Le néo-libéralisme de la droite ? Même certains experts de premier plan du Fonds monétaire international écrivent qu'ils ont perdu la foi :
" Au lieu d'apporter la croissance économique promise, le néo-libéralisme a en vérité accru les inégalités, et par la même occasion, compromis toute expansion économique durable. "
Le néo-keynésianisme des sociaux-démocrates ? Il paraît fondamentalement tout aussi incapable de concevoir autre chose qu'une voie univoque d'expression de la puissance : la croissance du Produit intérieur brut. Depuis la crise de 2008, il ne sait proposer autre chose que de faire tourner plus vite encore la planche à billet 2.0 ( l'assouplissement quantitatif). Voilà le seul recours auquel songent les héritiers de Keynes dans l'espoir de relancer la fête de l' effet multiplicateur. A quelque exceptions, aucun de ces héritiers ne s'attarde à considérer la nature du premier facteur limitant de la multiplication des petits pains de l'Etat providence : la disponibilité croissante de sources bon marché d'énergie. Et je ne parle même pas de se poser la question des conséquences de cette nature ( plus vite on vide un verre, plus vite il est vide, etc.)
Tous ceux qui prétendent nous gouverner devraient désormais être sommés de dire si, oui ou non, ils admettent l'axiome suivant : nous jouissons de ressources limitées. Qui accepte un tel axiome doit bien vite considérer les chemins rationnels qui s'ouvrent à partir de lui.
Ne peut-on admettre que le modèle de développement dont la S ociété du spectacle nous matraque la caboche est foncièrement anti-démocratique, puisqu'il est inextensible à l'ensemble de l'humanité ? Le déni encore : on préfère inventer un nouveau symbole trompeur : " croissance verte ".
J'ai tenté l'expérience l'autre jour au Sénat, lors d'une table-ronde sur le climat à laquelle j'avais l'honneur d'être invité. A mes côtés sur l'estrade, la sénatrice de droite Fabienne Keller et l'éminent climatologue Jean Jouzel. J'ai juste dit ceci : qu'il m'apparaît aussi logique qu'indispensable de repenser la politique à partir du constat de la finitude de notre bas monde. Quelqu'un dans le public, ravi, a entendu : " Décroissance ! " (un mot que je n'avais pas prononcé). Aussi Fabienne Keller a-t-elle eu beau jeu de balayer l'argument en déclarant qu'elle refusait " d'entrer dans un débat idéologique ". Elle et Jean Jouzel sont tombés d'accord pour expliquer qu'eux, ce qu'ils voulaient, ce n'était pas la croissance du PIB, mais la croissance de l'emploi, du bien-être, etc.

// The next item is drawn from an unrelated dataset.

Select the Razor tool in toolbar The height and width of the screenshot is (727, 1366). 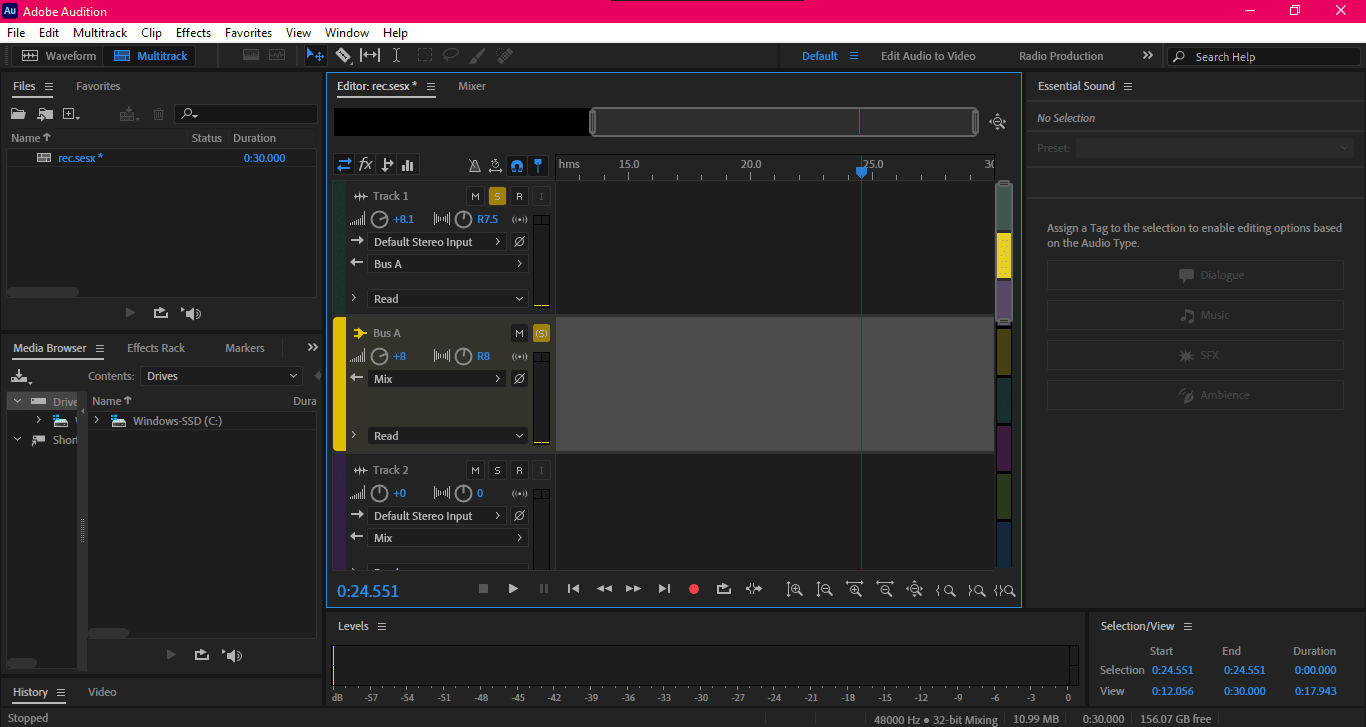tap(343, 56)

Bof. Ce genre de pseudo-chiasme sophistique m'exaspère. N'ayant pas le cœur à l'ironie, je n'ai pas demandé depuis quand madame Keller et le professeur Jouzel étaient devenus objecteurs de croissance. Je n'ai pas répondu qu'en économie, lorsqu'il s'agit de croissance, on parle d'une chose unique et bien précise. Que cette chose, devenue l' alpha et l' omega de toute politique économique, est en train d'altérer de façon irréparable les conditions de vie sur Terre pour toutes les générations à venir. Et je n'ai pas lâché que le déni commence lorsqu'on tord le sens des mots. Que ce déni omniprésent et constamment perpétué par l'élite me remplit d'effroi.